Repeat only the lines running from the beginning of the material through the line that contains "You are a computer-use agent. The".
- - -
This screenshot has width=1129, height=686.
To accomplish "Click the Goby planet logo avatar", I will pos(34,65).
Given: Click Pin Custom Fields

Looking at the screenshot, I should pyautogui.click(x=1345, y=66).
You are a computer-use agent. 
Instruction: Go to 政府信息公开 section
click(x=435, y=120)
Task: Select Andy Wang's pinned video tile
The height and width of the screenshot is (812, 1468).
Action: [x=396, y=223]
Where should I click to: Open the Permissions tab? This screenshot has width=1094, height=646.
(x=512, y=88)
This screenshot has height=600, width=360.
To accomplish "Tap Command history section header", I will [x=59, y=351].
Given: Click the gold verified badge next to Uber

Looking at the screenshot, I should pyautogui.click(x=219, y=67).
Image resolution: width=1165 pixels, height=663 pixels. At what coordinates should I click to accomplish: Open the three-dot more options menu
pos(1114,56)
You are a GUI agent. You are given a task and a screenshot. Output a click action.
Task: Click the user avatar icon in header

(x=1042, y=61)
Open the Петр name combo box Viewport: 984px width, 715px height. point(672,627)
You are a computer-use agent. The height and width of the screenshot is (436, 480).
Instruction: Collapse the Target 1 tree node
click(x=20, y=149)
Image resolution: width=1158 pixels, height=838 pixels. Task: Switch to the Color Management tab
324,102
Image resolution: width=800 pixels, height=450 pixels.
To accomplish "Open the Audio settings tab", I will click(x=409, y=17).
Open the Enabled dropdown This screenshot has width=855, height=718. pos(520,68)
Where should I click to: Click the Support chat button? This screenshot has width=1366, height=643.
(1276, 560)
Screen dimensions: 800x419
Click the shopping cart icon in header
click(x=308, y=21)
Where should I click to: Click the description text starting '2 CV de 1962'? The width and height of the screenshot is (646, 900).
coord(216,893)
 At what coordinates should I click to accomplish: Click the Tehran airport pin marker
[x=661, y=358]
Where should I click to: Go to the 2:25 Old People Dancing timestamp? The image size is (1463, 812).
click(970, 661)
- - -
Output for this exercise:
This screenshot has width=1129, height=686.
To accomplish "Click the Goby planet logo avatar", I will pos(34,65).
Given: Click Pin Custom Fields

Looking at the screenshot, I should pyautogui.click(x=1345, y=66).
You are a computer-use agent. 
Instruction: Go to 政府信息公开 section
click(x=435, y=120)
Task: Select Andy Wang's pinned video tile
The height and width of the screenshot is (812, 1468).
Action: [x=396, y=223]
Where should I click to: Open the Permissions tab? This screenshot has width=1094, height=646.
(x=512, y=88)
This screenshot has height=600, width=360.
To accomplish "Tap Command history section header", I will [x=59, y=351].
Given: Click the gold verified badge next to Uber

Looking at the screenshot, I should pyautogui.click(x=219, y=67).
Image resolution: width=1165 pixels, height=663 pixels. At what coordinates should I click to accomplish: Open the three-dot more options menu
pos(1114,56)
You are a GUI agent. You are given a task and a screenshot. Output a click action.
Task: Click the user avatar icon in header

(x=1042, y=61)
Open the Петр name combo box Viewport: 984px width, 715px height. point(672,627)
You are a computer-use agent. The height and width of the screenshot is (436, 480).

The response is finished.